Hazel mounted Miss Rosalind, and after a bit of effort, the two of them managed to get their horses walking side by side down the long Hawthornden drive.
“That’s probably all we should hope for today,” Hazel said when they made it back to the stables. “But if you want, you could come back tomorrow. It could be good for my studying—taking a break, getting some fresh air.”
“Yeah,” Jack said. “That sounds about right.”
* * *
THE SECOND TIME THE PAIR WENT riding, they made it all the way to the edge of the farm the next property over, where sheep grazed placidly against the rolling green hills. After that, Hazel took Jack on the narrow path down through the woods to the back of Hawthornden, along the stream.
“Do you believe in ghosts?” Hazel asked as they passed the imposing cypress trees by Hawthornden’s back gates. She had always imagined it to be a foolish question, the type children whisper to one another while playing, but the past few weeks fixated on the human body made her more curious about death, and what happened beyond the veil.
“Why do you ask?” Jack said. He rubbed Betelgeuse’s neck. The horse wasn’t so scary once you got to know him, he found.
“I’ve never seen any evidence for them myself, but I suppose there has to be something more than electricity animating our flesh. A soul that lives on.”

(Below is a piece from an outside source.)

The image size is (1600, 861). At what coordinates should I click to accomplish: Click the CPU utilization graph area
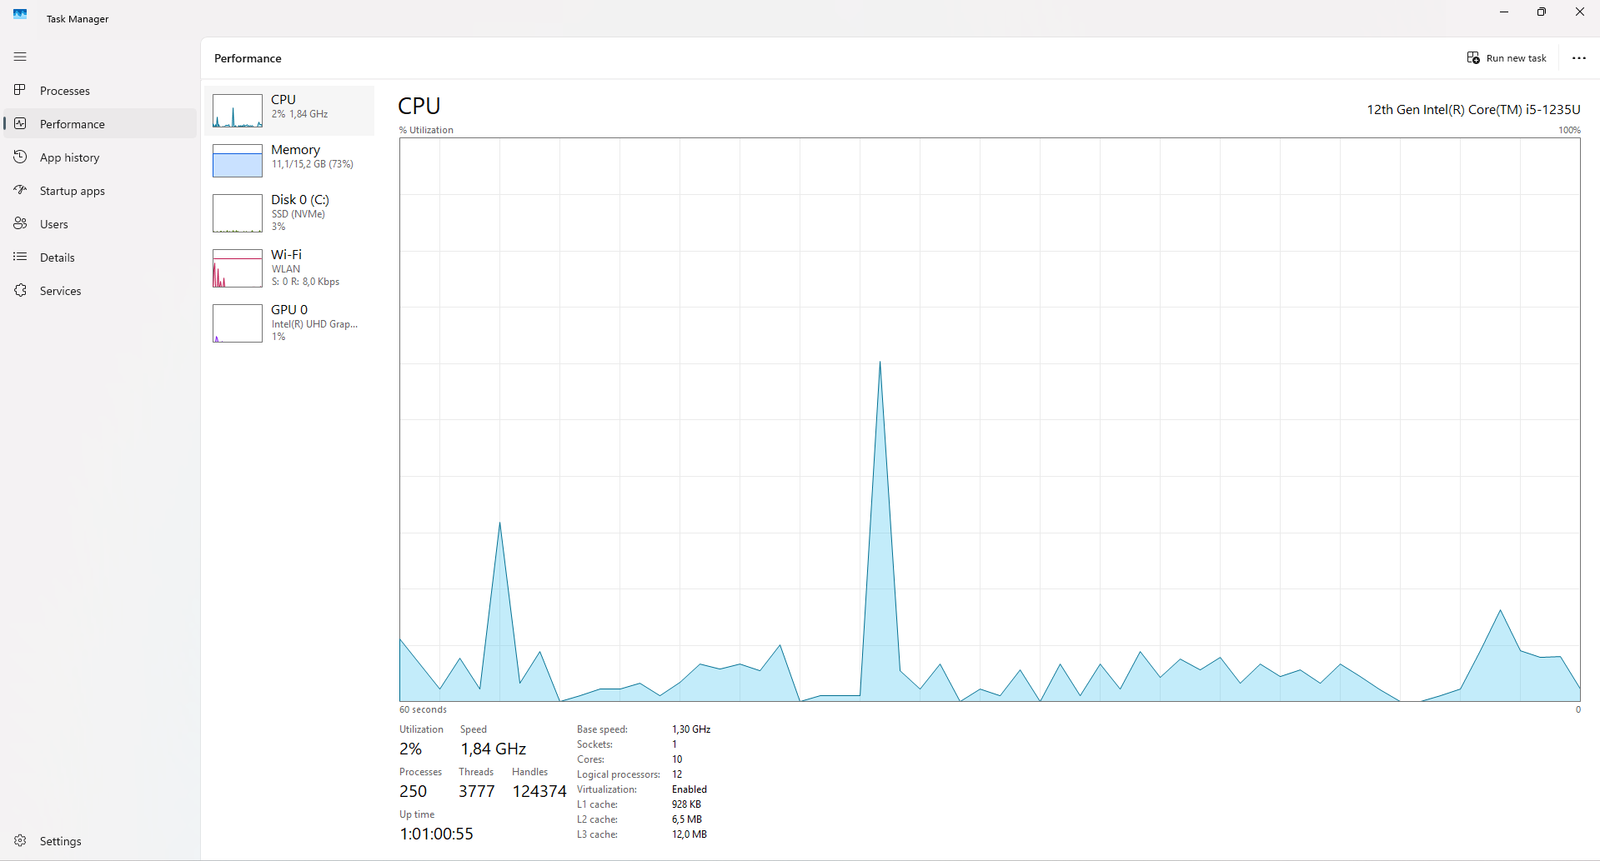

Jack’s expression tightened. Death had always been a constant in the Old Town, but over the past few weeks, the streets had become eerie with a new silence, thick as candle wax. No one talked about it, but Jack knew: the disappearances were continuing. It wasn’t just resurrection men—the girl who worked at the fishmonger’s, who used to wink at Jack whenever he passed the market, was gone, and the man behind the counter had just shrugged when Jack asked about her. No one had seen Rosie, a prostitute who used to smoke cigars with the actors at Le Grand Leon, not for months. Once word got out that the Roman fever might be back, no one asked too many questions when the narrow, crowded rooms of the Old Town contained a few fewer bodies.
“I dunno,” Jack said. “I think I do believe in ghosts. But I don’t think ghosts would be in kirkyards.”

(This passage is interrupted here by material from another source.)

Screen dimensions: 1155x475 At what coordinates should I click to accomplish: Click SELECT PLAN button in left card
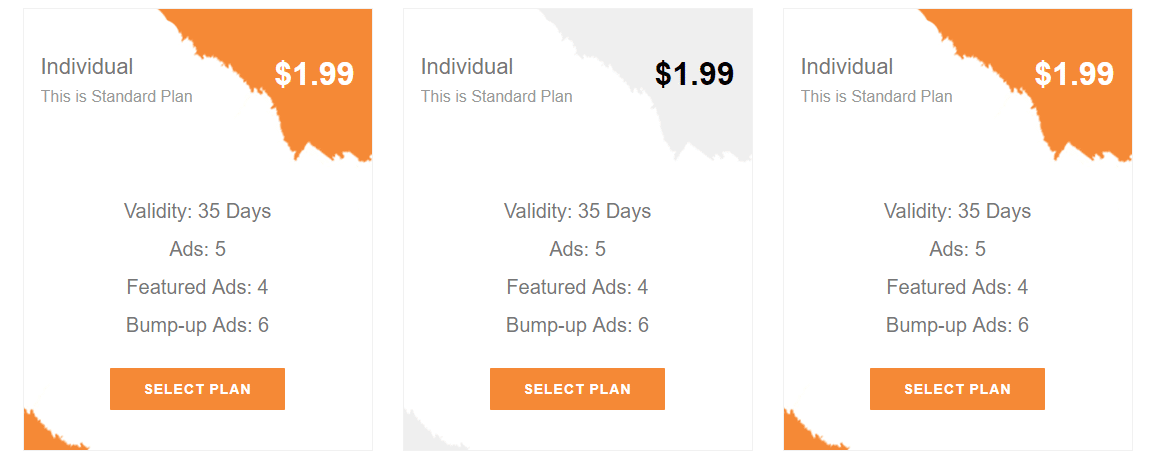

“Why? Something about it being hallowed ground?”
“No,” Jack said, plucking a leaf from a passing tree and rolling it in his fingers. “I just don’t think ghosts would want to be reminded of death. I figure when they get out of their bodies, they want to get as far away from them as possible. I’ve dealt with my fair share of corpses, and I can tell you there’s no reason anyone would want to hold on to that. We’re rotting bags of meat is all, and we start going bad pretty quick. Ghosts can go anywhere, right? No reason to stick around their bodies being eaten by worms.”
“That is a rather bleak outlook,” Hazel said. “But I suppose it has a sort of poetry to it.”

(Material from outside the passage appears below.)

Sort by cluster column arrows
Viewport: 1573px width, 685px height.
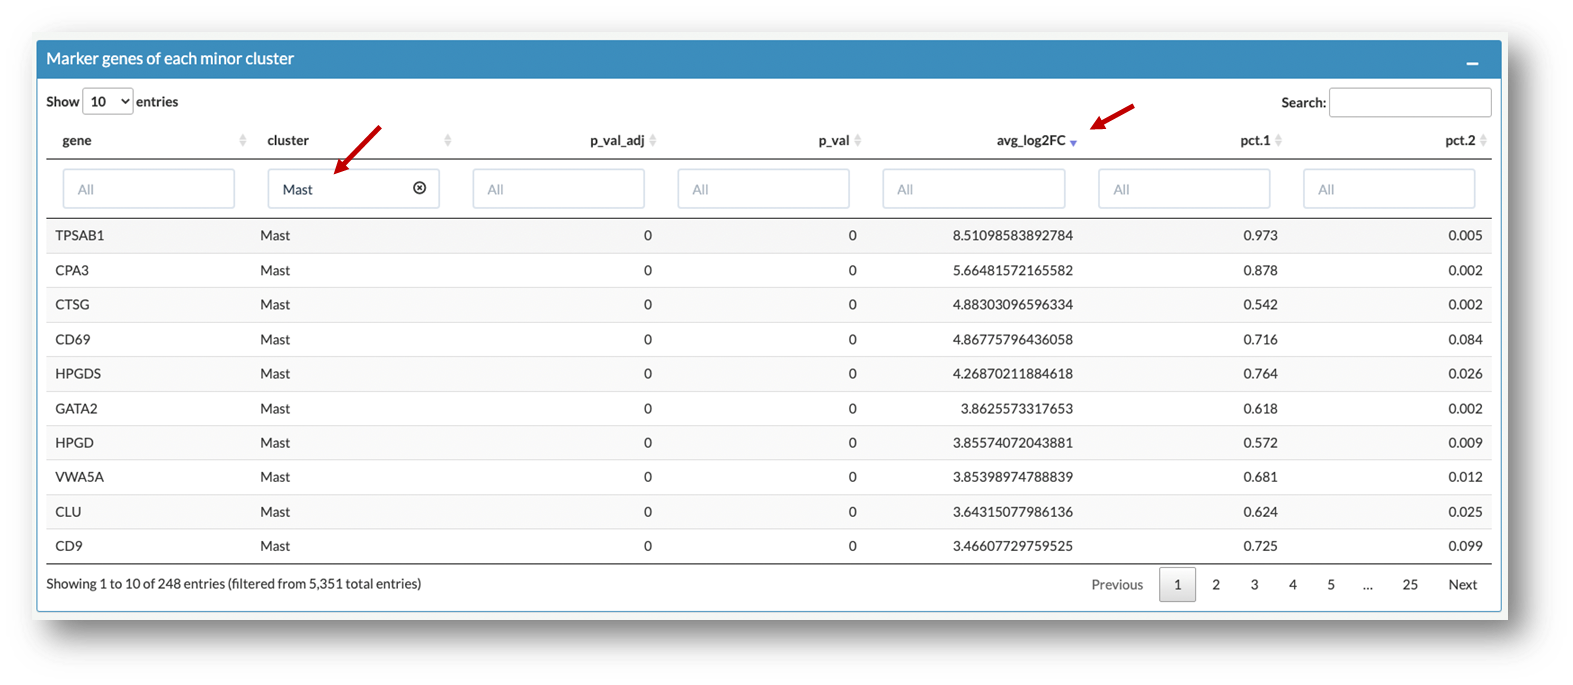point(448,141)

They rode in silence until they reached the point in the woods where the stream diminished into a thin trickle and then stopped altogether.
“The stream doesn’t end here,” Hazel said. “Not really. It goes under the earth, I think, or just becomes too thin to really be called a stream anymore. But beyond those trees—see, look, by that ravine there—it starts up again.”